The input below:

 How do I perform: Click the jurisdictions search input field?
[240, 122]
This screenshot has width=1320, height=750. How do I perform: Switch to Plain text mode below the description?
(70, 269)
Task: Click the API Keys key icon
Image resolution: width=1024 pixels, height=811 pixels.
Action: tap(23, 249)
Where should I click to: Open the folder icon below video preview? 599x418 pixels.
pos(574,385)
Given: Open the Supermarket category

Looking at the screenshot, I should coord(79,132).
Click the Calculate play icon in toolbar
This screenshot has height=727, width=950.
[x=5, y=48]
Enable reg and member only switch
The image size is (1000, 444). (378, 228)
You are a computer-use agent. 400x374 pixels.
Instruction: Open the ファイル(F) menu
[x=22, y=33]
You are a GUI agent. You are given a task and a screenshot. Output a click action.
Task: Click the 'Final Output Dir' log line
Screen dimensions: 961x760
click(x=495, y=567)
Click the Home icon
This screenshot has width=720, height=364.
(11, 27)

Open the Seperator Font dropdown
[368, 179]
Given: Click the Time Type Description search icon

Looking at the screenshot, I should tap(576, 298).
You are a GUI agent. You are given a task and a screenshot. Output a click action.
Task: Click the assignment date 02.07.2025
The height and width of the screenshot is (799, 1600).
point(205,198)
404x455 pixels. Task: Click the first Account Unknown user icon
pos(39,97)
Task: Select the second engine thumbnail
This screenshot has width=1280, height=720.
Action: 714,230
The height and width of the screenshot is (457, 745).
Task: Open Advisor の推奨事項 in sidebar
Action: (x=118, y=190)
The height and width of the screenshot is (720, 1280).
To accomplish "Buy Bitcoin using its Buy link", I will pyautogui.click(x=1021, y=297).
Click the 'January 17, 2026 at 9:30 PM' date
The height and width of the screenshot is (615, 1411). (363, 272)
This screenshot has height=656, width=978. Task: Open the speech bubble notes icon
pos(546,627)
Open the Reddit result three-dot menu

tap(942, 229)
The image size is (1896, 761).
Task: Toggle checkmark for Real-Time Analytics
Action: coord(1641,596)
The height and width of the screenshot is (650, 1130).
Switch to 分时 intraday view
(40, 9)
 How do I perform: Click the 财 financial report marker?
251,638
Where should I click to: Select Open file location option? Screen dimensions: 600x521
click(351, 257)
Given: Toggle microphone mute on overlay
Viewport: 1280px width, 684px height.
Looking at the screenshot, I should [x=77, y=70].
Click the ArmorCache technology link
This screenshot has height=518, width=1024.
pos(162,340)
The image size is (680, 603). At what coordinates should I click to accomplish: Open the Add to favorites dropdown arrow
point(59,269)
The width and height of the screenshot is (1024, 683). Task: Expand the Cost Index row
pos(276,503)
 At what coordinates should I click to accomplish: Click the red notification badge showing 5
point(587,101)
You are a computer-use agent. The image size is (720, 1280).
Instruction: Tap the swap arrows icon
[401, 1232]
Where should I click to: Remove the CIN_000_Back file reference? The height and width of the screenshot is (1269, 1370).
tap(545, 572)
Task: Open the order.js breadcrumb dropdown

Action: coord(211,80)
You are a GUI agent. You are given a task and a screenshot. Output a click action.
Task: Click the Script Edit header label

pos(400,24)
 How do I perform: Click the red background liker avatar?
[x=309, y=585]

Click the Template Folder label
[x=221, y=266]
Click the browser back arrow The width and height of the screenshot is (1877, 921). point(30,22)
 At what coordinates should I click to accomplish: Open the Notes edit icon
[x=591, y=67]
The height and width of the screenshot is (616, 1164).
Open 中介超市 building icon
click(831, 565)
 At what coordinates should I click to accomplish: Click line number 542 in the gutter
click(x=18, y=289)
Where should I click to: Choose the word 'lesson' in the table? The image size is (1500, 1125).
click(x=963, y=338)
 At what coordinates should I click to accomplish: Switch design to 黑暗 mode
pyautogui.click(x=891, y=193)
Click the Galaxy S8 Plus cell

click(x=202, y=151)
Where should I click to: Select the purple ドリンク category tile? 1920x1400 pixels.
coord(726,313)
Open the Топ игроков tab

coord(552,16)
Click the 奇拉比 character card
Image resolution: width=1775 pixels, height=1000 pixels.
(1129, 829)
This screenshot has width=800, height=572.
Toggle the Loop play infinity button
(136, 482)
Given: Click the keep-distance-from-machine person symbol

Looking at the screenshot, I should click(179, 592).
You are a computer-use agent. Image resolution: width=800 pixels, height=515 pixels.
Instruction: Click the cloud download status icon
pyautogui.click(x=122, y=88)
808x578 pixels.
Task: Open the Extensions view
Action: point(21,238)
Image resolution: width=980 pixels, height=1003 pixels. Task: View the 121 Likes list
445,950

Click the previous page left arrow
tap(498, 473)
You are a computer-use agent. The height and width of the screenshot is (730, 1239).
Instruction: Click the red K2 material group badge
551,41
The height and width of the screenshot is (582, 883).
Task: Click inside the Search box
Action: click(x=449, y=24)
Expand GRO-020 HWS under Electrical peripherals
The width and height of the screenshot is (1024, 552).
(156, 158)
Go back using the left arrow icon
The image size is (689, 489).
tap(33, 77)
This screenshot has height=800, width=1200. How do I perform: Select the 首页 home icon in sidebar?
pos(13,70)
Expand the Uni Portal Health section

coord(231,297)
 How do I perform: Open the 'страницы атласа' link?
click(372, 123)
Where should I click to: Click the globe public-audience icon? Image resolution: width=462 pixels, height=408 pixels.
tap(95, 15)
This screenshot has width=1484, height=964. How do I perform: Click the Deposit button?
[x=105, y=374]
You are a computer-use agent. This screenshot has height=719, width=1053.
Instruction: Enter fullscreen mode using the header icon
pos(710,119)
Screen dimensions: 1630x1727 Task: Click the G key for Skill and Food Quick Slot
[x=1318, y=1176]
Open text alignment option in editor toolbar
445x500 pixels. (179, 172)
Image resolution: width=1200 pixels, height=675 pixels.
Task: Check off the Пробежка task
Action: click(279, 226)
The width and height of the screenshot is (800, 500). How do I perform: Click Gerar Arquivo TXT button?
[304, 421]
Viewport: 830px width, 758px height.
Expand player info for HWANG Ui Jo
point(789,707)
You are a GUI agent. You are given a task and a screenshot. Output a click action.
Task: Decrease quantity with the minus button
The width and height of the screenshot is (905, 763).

End of The input.

Problem:
All of the data must be returned exactly.

Answer to the problem:
 How do I perform: Click the jurisdictions search input field?
[240, 122]
This screenshot has width=1320, height=750. How do I perform: Switch to Plain text mode below the description?
(70, 269)
Task: Click the API Keys key icon
Image resolution: width=1024 pixels, height=811 pixels.
Action: tap(23, 249)
Where should I click to: Open the folder icon below video preview? 599x418 pixels.
pos(574,385)
Given: Open the Supermarket category

Looking at the screenshot, I should coord(79,132).
Click the Calculate play icon in toolbar
This screenshot has height=727, width=950.
[x=5, y=48]
Enable reg and member only switch
The image size is (1000, 444). (378, 228)
You are a computer-use agent. 400x374 pixels.
Instruction: Open the ファイル(F) menu
[x=22, y=33]
You are a GUI agent. You are given a task and a screenshot. Output a click action.
Task: Click the 'Final Output Dir' log line
Screen dimensions: 961x760
click(x=495, y=567)
Click the Home icon
This screenshot has width=720, height=364.
(11, 27)

Open the Seperator Font dropdown
[368, 179]
Given: Click the Time Type Description search icon

Looking at the screenshot, I should tap(576, 298).
You are a GUI agent. You are given a task and a screenshot. Output a click action.
Task: Click the assignment date 02.07.2025
The height and width of the screenshot is (799, 1600).
point(205,198)
404x455 pixels. Task: Click the first Account Unknown user icon
pos(39,97)
Task: Select the second engine thumbnail
This screenshot has width=1280, height=720.
Action: 714,230
The height and width of the screenshot is (457, 745).
Task: Open Advisor の推奨事項 in sidebar
Action: (x=118, y=190)
The height and width of the screenshot is (720, 1280).
To accomplish "Buy Bitcoin using its Buy link", I will pyautogui.click(x=1021, y=297).
Click the 'January 17, 2026 at 9:30 PM' date
The height and width of the screenshot is (615, 1411). (363, 272)
This screenshot has height=656, width=978. Task: Open the speech bubble notes icon
pos(546,627)
Open the Reddit result three-dot menu

tap(942, 229)
The image size is (1896, 761).
Task: Toggle checkmark for Real-Time Analytics
Action: coord(1641,596)
The height and width of the screenshot is (650, 1130).
Switch to 分时 intraday view
(40, 9)
 How do I perform: Click the 财 financial report marker?
251,638
Where should I click to: Select Open file location option? Screen dimensions: 600x521
click(351, 257)
Given: Toggle microphone mute on overlay
Viewport: 1280px width, 684px height.
Looking at the screenshot, I should [x=77, y=70].
Click the ArmorCache technology link
This screenshot has height=518, width=1024.
pos(162,340)
The image size is (680, 603). At what coordinates should I click to accomplish: Open the Add to favorites dropdown arrow
point(59,269)
The width and height of the screenshot is (1024, 683). Task: Expand the Cost Index row
pos(276,503)
 At what coordinates should I click to accomplish: Click the red notification badge showing 5
point(587,101)
You are a computer-use agent. The image size is (720, 1280).
Instruction: Tap the swap arrows icon
[401, 1232]
Where should I click to: Remove the CIN_000_Back file reference? The height and width of the screenshot is (1269, 1370).
tap(545, 572)
Task: Open the order.js breadcrumb dropdown

Action: coord(211,80)
You are a GUI agent. You are given a task and a screenshot. Output a click action.
Task: Click the Script Edit header label

pos(400,24)
 How do I perform: Click the red background liker avatar?
[x=309, y=585]

Click the Template Folder label
[x=221, y=266]
Click the browser back arrow The width and height of the screenshot is (1877, 921). point(30,22)
 At what coordinates should I click to accomplish: Open the Notes edit icon
[x=591, y=67]
The height and width of the screenshot is (616, 1164).
Open 中介超市 building icon
click(831, 565)
 At what coordinates should I click to accomplish: Click line number 542 in the gutter
click(x=18, y=289)
Where should I click to: Choose the word 'lesson' in the table? The image size is (1500, 1125).
click(x=963, y=338)
 At what coordinates should I click to accomplish: Switch design to 黑暗 mode
pyautogui.click(x=891, y=193)
Click the Galaxy S8 Plus cell

click(x=202, y=151)
Where should I click to: Select the purple ドリンク category tile? 1920x1400 pixels.
coord(726,313)
Open the Топ игроков tab

coord(552,16)
Click the 奇拉比 character card
Image resolution: width=1775 pixels, height=1000 pixels.
(1129, 829)
This screenshot has width=800, height=572.
Toggle the Loop play infinity button
(136, 482)
Given: Click the keep-distance-from-machine person symbol

Looking at the screenshot, I should click(179, 592).
You are a computer-use agent. Image resolution: width=800 pixels, height=515 pixels.
Instruction: Click the cloud download status icon
pyautogui.click(x=122, y=88)
808x578 pixels.
Task: Open the Extensions view
Action: point(21,238)
Image resolution: width=980 pixels, height=1003 pixels. Task: View the 121 Likes list
445,950

Click the previous page left arrow
tap(498, 473)
You are a computer-use agent. The height and width of the screenshot is (730, 1239).
Instruction: Click the red K2 material group badge
551,41
The height and width of the screenshot is (582, 883).
Task: Click inside the Search box
Action: click(x=449, y=24)
Expand GRO-020 HWS under Electrical peripherals
The width and height of the screenshot is (1024, 552).
(156, 158)
Go back using the left arrow icon
The image size is (689, 489).
tap(33, 77)
This screenshot has height=800, width=1200. How do I perform: Select the 首页 home icon in sidebar?
pos(13,70)
Expand the Uni Portal Health section

coord(231,297)
 How do I perform: Open the 'страницы атласа' link?
click(372, 123)
Where should I click to: Click the globe public-audience icon? Image resolution: width=462 pixels, height=408 pixels.
tap(95, 15)
This screenshot has width=1484, height=964. How do I perform: Click the Deposit button?
[x=105, y=374]
You are a computer-use agent. This screenshot has height=719, width=1053.
Instruction: Enter fullscreen mode using the header icon
pos(710,119)
Screen dimensions: 1630x1727 Task: Click the G key for Skill and Food Quick Slot
[x=1318, y=1176]
Open text alignment option in editor toolbar
445x500 pixels. (179, 172)
Image resolution: width=1200 pixels, height=675 pixels.
Task: Check off the Пробежка task
Action: click(279, 226)
The width and height of the screenshot is (800, 500). How do I perform: Click Gerar Arquivo TXT button?
[304, 421]
Viewport: 830px width, 758px height.
Expand player info for HWANG Ui Jo
point(789,707)
You are a GUI agent. You are given a task and a screenshot. Output a click action.
Task: Decrease quantity with the minus button
The width and height of the screenshot is (905, 763).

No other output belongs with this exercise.